Some of the things that look like they might have taken some time really didn't. I bought latex rock molds and started working with those. Rocks coming out of those molds really do look great, but it would've taken forever for me to do as much as I needed at only 6 or 8 inches at a time, so I began heaping large amounts of plaster into crumpled aluminum foil and began banging out 2 foot sections. Not as handsome, but fast and still pretty darn good.

The real work, time-wise, went into the infrastructure: constructing the table, getting the elevation changes right, running my wire taps, getting the chicken wire and initial layer of plaster cloth down, etc. The stuff that adds the visual impact (planting trees, spreading ground cover, painting rocks, etc.) actually goes pretty quickly.

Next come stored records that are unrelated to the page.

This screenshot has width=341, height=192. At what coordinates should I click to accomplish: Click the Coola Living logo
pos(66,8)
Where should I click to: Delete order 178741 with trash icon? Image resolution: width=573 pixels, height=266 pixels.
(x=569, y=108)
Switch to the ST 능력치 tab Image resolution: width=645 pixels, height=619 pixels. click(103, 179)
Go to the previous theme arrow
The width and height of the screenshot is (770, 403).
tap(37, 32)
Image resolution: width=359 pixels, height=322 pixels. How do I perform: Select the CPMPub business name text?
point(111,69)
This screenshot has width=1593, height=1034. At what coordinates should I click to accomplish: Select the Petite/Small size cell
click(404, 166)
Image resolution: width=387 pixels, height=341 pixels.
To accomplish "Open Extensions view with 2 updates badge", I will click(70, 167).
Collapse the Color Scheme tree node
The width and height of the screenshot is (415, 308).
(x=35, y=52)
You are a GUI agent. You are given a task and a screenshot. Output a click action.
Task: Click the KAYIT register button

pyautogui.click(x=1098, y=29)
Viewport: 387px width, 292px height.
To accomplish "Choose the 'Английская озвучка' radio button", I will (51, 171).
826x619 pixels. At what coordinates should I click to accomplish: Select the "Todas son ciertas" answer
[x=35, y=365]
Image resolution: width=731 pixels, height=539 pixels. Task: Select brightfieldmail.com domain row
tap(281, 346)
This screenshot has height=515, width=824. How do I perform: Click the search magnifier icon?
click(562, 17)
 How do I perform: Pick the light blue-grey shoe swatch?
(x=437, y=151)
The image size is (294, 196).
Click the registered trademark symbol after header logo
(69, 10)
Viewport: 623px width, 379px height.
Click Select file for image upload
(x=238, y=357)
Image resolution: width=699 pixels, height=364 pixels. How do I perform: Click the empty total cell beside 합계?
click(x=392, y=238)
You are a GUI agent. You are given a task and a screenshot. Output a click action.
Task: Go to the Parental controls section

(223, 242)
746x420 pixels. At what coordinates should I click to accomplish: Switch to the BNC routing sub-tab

Although you're never really done, I'd like to think that the layout will be essentially complete in another month or so. I have some more guardrails to lay down, a little more landscaping, I want to redo my flagman tower, and I need to think about a backdrop. Then it's just a matter of painting and placing a few more people. :thumbsup:


----------



## Bill Hall (Jan 6, 2007)

*yer never dun ...but ya dun good!*

PF, been trolling along here and I gotta say that your layout has some fantastic vistas and views. Like 'Nuther Dave, I been wearing out my "back" button and getting lost in your little slot world

The use of gradual elevation changes in the lower area "twisties" is really something. The tonal variation and quality of your flocking (upholstery), and the entire scape for that matter, invites the eye. You avoided the age old trap of trying to cram too much in a given modeling space.

Yer a darn good photographer as well. Perhaps this is why your forced perspectives and out of this world vanishing points really bring this layout to life. The way you "stretched" things on this layout trips is very inspring...dig it!:thumbsup:


----------



## valongi (Dec 23, 2007)

Unreal. There are some great layouts from the folks here, but this one to me doesn't look like scenery put around a track - but rather a track laid down into scenery. The detailing is exquisite, nothing overdone and yet the scenery would be lacking if you didn't inlcude it. Really dig the structures. Well done all around!


----------